◆ **REQUIREMENT**
Convert the listing below into a Markdown table with the columns Number and Text, giving each line its own row and leaving out blank lines.

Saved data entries
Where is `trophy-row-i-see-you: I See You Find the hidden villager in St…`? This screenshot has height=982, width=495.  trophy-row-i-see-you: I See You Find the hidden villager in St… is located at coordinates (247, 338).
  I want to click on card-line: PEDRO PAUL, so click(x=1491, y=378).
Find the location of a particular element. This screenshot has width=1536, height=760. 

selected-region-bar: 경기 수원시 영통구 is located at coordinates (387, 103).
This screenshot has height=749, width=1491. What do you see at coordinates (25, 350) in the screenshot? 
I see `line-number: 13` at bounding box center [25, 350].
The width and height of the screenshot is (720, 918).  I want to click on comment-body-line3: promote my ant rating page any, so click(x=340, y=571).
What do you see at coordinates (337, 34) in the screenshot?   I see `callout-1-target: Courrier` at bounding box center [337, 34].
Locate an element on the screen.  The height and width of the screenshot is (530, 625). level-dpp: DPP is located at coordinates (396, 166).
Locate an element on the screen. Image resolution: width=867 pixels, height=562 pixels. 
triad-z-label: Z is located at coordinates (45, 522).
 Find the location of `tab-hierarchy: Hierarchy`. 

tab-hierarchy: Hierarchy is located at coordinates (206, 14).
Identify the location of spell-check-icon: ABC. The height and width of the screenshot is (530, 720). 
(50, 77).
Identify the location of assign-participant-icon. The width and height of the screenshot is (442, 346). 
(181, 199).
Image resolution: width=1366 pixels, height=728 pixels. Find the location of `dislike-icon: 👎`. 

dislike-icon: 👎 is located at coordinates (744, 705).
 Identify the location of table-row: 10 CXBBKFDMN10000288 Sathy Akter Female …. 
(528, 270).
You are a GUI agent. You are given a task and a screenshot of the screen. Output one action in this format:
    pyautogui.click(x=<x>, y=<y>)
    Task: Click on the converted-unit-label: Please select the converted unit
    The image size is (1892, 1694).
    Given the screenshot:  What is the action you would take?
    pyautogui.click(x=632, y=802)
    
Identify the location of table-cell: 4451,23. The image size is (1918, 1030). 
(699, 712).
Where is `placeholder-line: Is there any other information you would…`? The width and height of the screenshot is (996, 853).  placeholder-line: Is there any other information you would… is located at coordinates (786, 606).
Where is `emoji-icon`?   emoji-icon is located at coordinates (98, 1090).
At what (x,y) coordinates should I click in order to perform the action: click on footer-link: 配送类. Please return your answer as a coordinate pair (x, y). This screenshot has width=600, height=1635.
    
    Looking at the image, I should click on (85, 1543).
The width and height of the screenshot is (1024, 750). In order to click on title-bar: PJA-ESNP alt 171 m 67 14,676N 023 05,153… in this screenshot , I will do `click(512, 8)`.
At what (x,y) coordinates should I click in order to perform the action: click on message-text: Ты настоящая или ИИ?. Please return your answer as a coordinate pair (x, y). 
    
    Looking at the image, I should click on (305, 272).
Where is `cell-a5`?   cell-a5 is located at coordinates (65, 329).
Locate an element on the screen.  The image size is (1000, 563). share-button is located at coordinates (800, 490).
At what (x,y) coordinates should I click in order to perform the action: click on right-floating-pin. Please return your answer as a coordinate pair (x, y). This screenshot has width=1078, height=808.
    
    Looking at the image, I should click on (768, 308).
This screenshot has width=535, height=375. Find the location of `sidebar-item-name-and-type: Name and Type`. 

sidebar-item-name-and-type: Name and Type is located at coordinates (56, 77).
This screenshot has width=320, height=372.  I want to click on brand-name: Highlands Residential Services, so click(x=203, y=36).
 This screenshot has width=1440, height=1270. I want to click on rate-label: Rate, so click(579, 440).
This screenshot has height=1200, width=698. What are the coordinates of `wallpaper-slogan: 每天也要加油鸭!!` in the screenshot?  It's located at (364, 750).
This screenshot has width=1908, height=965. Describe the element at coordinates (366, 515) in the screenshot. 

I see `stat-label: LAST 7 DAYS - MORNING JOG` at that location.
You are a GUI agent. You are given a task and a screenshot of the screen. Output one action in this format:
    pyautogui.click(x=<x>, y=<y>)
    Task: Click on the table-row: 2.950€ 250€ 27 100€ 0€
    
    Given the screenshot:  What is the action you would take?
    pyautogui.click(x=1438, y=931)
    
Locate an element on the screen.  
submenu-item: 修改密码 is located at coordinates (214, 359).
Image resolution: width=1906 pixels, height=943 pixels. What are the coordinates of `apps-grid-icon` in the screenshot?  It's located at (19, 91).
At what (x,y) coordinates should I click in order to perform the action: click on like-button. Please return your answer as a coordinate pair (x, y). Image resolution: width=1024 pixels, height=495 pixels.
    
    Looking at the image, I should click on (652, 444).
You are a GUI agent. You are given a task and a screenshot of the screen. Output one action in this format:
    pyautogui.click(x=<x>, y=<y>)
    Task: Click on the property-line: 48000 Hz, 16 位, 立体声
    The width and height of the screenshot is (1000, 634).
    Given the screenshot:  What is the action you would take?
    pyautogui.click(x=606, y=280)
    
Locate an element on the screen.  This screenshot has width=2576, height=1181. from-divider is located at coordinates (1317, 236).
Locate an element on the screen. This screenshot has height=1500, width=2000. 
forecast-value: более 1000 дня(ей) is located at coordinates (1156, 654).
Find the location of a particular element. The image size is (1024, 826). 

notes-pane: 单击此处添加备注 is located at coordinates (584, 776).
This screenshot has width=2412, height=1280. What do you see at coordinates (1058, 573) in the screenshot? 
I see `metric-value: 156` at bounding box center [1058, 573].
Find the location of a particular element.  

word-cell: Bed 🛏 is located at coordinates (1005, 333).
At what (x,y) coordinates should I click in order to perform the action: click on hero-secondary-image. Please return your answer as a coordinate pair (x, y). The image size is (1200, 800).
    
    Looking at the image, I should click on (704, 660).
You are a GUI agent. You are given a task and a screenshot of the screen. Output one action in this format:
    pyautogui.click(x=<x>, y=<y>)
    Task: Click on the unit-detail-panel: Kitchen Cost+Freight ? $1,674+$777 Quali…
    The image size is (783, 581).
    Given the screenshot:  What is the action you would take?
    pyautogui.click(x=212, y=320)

◆ **WRITTEN REPLY**
| Number | Text |
|---|---|
| 1 | Where is `trophy-row-i-see-you: I See You Find the hidden villager in St…`? This screenshot has height=982, width=495.  trophy-row-i-see-you: I See You Find the hidden villager in St… is located at coordinates (247, 338). |
| 2 |   I want to click on card-line: PEDRO PAUL, so click(x=1491, y=378). |
| 3 | Find the location of a particular element. This screenshot has width=1536, height=760.  |
| 4 | selected-region-bar: 경기 수원시 영통구 is located at coordinates (387, 103). |
| 5 | This screenshot has height=749, width=1491. What do you see at coordinates (25, 350) in the screenshot?  |
| 6 | I see `line-number: 13` at bounding box center [25, 350]. |
| 7 | The width and height of the screenshot is (720, 918).  I want to click on comment-body-line3: promote my ant rating page any, so click(x=340, y=571). |
| 8 | What do you see at coordinates (337, 34) in the screenshot?   I see `callout-1-target: Courrier` at bounding box center [337, 34]. |
| 9 | Locate an element on the screen.  The height and width of the screenshot is (530, 625). level-dpp: DPP is located at coordinates (396, 166). |
| 10 | Locate an element on the screen. Image resolution: width=867 pixels, height=562 pixels.  |
| 11 | triad-z-label: Z is located at coordinates (45, 522). |
| 12 |  Find the location of `tab-hierarchy: Hierarchy`.  |
| 13 | tab-hierarchy: Hierarchy is located at coordinates (206, 14). |
| 14 | Identify the location of spell-check-icon: ABC. The height and width of the screenshot is (530, 720).  |
| 15 | (50, 77). |
| 16 | Identify the location of assign-participant-icon. The width and height of the screenshot is (442, 346).  |
| 17 | (181, 199). |
| 18 | Image resolution: width=1366 pixels, height=728 pixels. Find the location of `dislike-icon: 👎`.  |
| 19 | dislike-icon: 👎 is located at coordinates (744, 705). |
| 20 |  Identify the location of table-row: 10 CXBBKFDMN10000288 Sathy Akter Female ….  |
| 21 | (528, 270). |
| 22 | You are a GUI agent. You are given a task and a screenshot of the screen. Output one action in this format: |
| 23 |     pyautogui.click(x=<x>, y=<y>) |
| 24 |     Task: Click on the converted-unit-label: Please select the converted unit |
| 25 |     The image size is (1892, 1694). |
| 26 |     Given the screenshot:  What is the action you would take? |
| 27 |     pyautogui.click(x=632, y=802) |
| 28 | Identify the location of table-cell: 4451,23. The image size is (1918, 1030).  |
| 29 | (699, 712). |
| 30 | Where is `placeholder-line: Is there any other information you would…`? The width and height of the screenshot is (996, 853).  placeholder-line: Is there any other information you would… is located at coordinates (786, 606). |
| 31 | Where is `emoji-icon`?   emoji-icon is located at coordinates (98, 1090). |
| 32 | At what (x,y) coordinates should I click in order to perform the action: click on footer-link: 配送类. Please return your answer as a coordinate pair (x, y). This screenshot has width=600, height=1635. |
| 33 |     Looking at the image, I should click on (85, 1543). |
| 34 | The width and height of the screenshot is (1024, 750). In order to click on title-bar: PJA-ESNP alt 171 m 67 14,676N 023 05,153… in this screenshot , I will do `click(512, 8)`. |
| 35 | At what (x,y) coordinates should I click in order to perform the action: click on message-text: Ты настоящая или ИИ?. Please return your answer as a coordinate pair (x, y).  |
| 36 |     Looking at the image, I should click on (305, 272). |
| 37 | Where is `cell-a5`?   cell-a5 is located at coordinates (65, 329). |
| 38 | Locate an element on the screen.  The image size is (1000, 563). share-button is located at coordinates (800, 490). |
| 39 | At what (x,y) coordinates should I click in order to perform the action: click on right-floating-pin. Please return your answer as a coordinate pair (x, y). This screenshot has width=1078, height=808. |
| 40 |     Looking at the image, I should click on (768, 308). |
| 41 | This screenshot has width=535, height=375. Find the location of `sidebar-item-name-and-type: Name and Type`.  |
| 42 | sidebar-item-name-and-type: Name and Type is located at coordinates (56, 77). |
| 43 | This screenshot has width=320, height=372.  I want to click on brand-name: Highlands Residential Services, so click(x=203, y=36). |
| 44 |  This screenshot has width=1440, height=1270. I want to click on rate-label: Rate, so click(579, 440). |
| 45 | This screenshot has height=1200, width=698. What are the coordinates of `wallpaper-slogan: 每天也要加油鸭!!` in the screenshot?  It's located at (364, 750). |
| 46 | This screenshot has width=1908, height=965. Describe the element at coordinates (366, 515) in the screenshot.  |
| 47 | I see `stat-label: LAST 7 DAYS - MORNING JOG` at that location. |
| 48 | You are a GUI agent. You are given a task and a screenshot of the screen. Output one action in this format: |
| 49 |     pyautogui.click(x=<x>, y=<y>) |
| 50 |     Task: Click on the table-row: 2.950€ 250€ 27 100€ 0€ |
| 51 |     Given the screenshot:  What is the action you would take? |
| 52 |     pyautogui.click(x=1438, y=931) |
| 53 | Locate an element on the screen.   |
| 54 | submenu-item: 修改密码 is located at coordinates (214, 359). |
| 55 | Image resolution: width=1906 pixels, height=943 pixels. What are the coordinates of `apps-grid-icon` in the screenshot?  It's located at (19, 91). |
| 56 | At what (x,y) coordinates should I click in order to perform the action: click on like-button. Please return your answer as a coordinate pair (x, y). Image resolution: width=1024 pixels, height=495 pixels. |
| 57 |     Looking at the image, I should click on (652, 444). |
| 58 | You are a GUI agent. You are given a task and a screenshot of the screen. Output one action in this format: |
| 59 |     pyautogui.click(x=<x>, y=<y>) |
| 60 |     Task: Click on the property-line: 48000 Hz, 16 位, 立体声 |
| 61 |     The width and height of the screenshot is (1000, 634). |
| 62 |     Given the screenshot:  What is the action you would take? |
| 63 |     pyautogui.click(x=606, y=280) |
| 64 | Locate an element on the screen.  This screenshot has width=2576, height=1181. from-divider is located at coordinates (1317, 236). |
| 65 | Locate an element on the screen. This screenshot has height=1500, width=2000.  |
| 66 | forecast-value: более 1000 дня(ей) is located at coordinates (1156, 654). |
| 67 | Find the location of a particular element. The image size is (1024, 826).  |
| 68 | notes-pane: 单击此处添加备注 is located at coordinates (584, 776). |
| 69 | This screenshot has width=2412, height=1280. What do you see at coordinates (1058, 573) in the screenshot?  |
| 70 | I see `metric-value: 156` at bounding box center [1058, 573]. |
| 71 | Find the location of a particular element.   |
| 72 | word-cell: Bed 🛏 is located at coordinates (1005, 333). |
| 73 | At what (x,y) coordinates should I click in order to perform the action: click on hero-secondary-image. Please return your answer as a coordinate pair (x, y). The image size is (1200, 800). |
| 74 |     Looking at the image, I should click on (704, 660). |
| 75 | You are a GUI agent. You are given a task and a screenshot of the screen. Output one action in this format: |
| 76 |     pyautogui.click(x=<x>, y=<y>) |
| 77 |     Task: Click on the unit-detail-panel: Kitchen Cost+Freight ? $1,674+$777 Quali… |
| 78 |     The image size is (783, 581). |
| 79 |     Given the screenshot:  What is the action you would take? |
| 80 |     pyautogui.click(x=212, y=320) |